Financial organizations have relied on traditional project funding and project management methods for decades. These methods are often perceived as complex and bureaucratic, but they have been effective for traditional initiatives.

However, when moving to modern delivery and agile development, many financial institutions don’t go as far as they need to. They typically form teams yet keep their traditional project-based funding structure in place because that’s the way they’ve always done it.

Changing from a traditional framework to a modern delivery model means that funding and planning functions must change. This new approach can be summarized as funding people over projects.

4. Embrace Change and Also Failure

“Fail fast” is an agile philosophy that values extensive testing and incremental development to determine whether an idea has value. An important goal of this “fail fast, succeed faster” philosophy is to cut losses when testing reveals that something isn’t working. Failing fast seeks to take the stigma out of the word “failure” by emphasizing that the knowledge gained from a failed attempt increases the probability of eventual success. This fits with the idea of funding teams, rather than projects. The end product may not be what the team originally set out to create.

Conducting retrospective examinations of development and taking these post-mortems seriously is a surefire way for management to get comfortable embracing failure and trusting their teams to do their jobs. Such discussion should create a safe, blameless space for team members to share their honest feedback on what went well and what could be improved for next time. When done well, these agile meetings can highlight opportunities for change, generate meaningful process improvements, and ultimately move the team in the right direction.

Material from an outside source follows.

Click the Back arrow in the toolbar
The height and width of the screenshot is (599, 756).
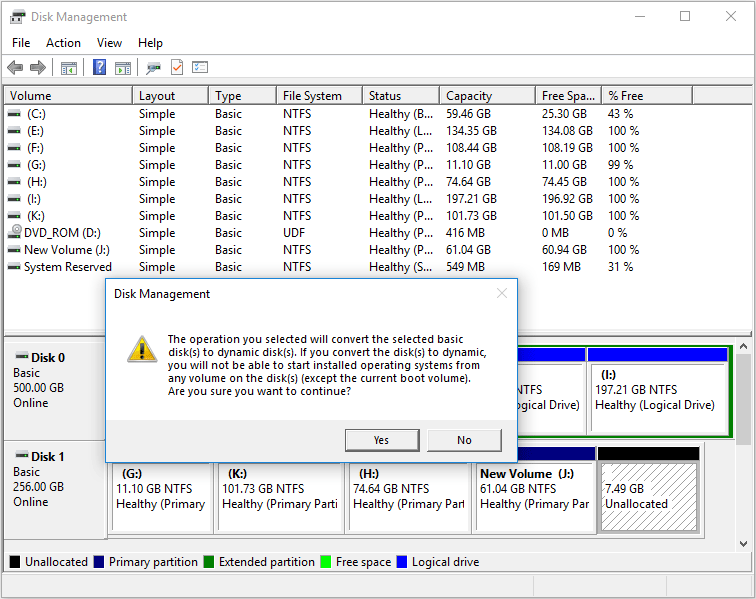pyautogui.click(x=15, y=68)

5. Develop Cross-Functional Teams for Ultimate Flexibility

A critical success factor in transforming a financial institution firm’s delivery scheme is the migration of current fixed roles into agile roles. Staff at all levels must accustom themselves to roles that change. Sometimes these are “battlefield promotions” — individuals who have never written code may be asked to function as a developer. To succeed, all players must be provided appropriate training to equip them for such agile roles.